[Saved data entries]

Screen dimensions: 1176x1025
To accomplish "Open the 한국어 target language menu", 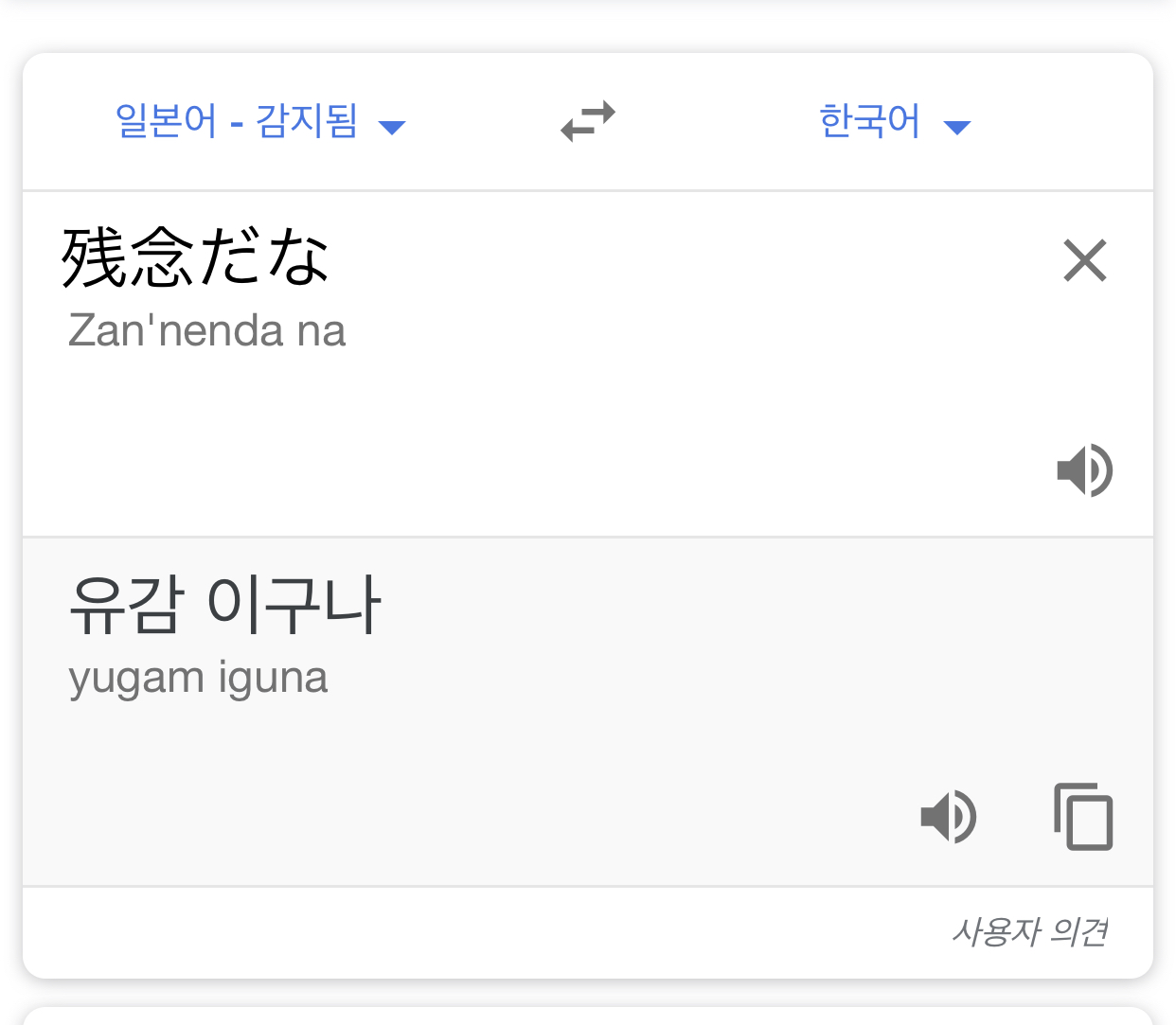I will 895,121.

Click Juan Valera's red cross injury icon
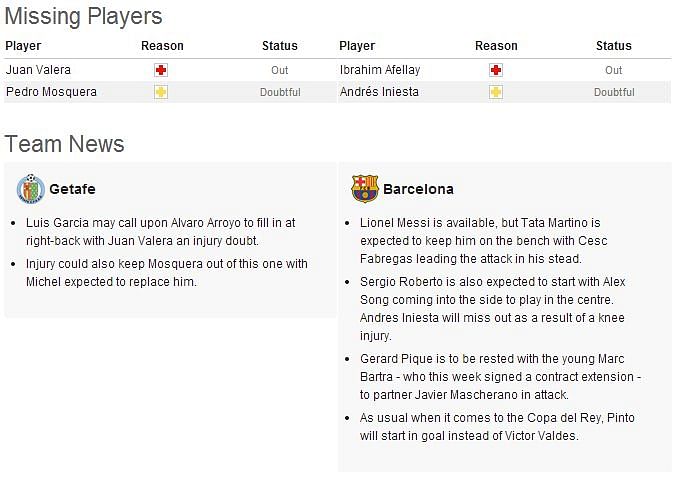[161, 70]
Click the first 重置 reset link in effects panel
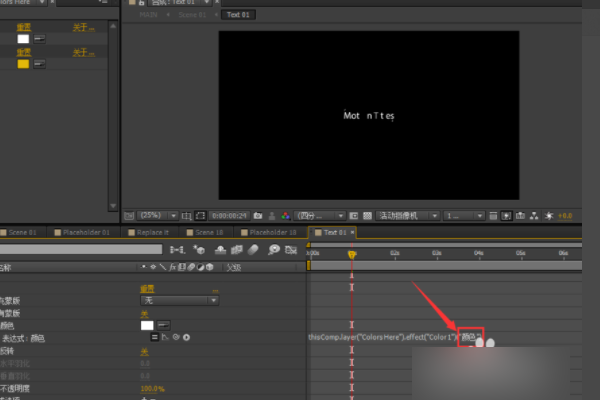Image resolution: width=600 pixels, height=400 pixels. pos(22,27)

Problem to solve:
With the pictures left out, please output each line from the one containing "Click Juan Valera's red cross injury icon" through the end of the entries, exactly as it is.

Solution for this problem:
Click Juan Valera's red cross injury icon
[161, 70]
Click the first 重置 reset link in effects panel
Image resolution: width=600 pixels, height=400 pixels. pos(22,27)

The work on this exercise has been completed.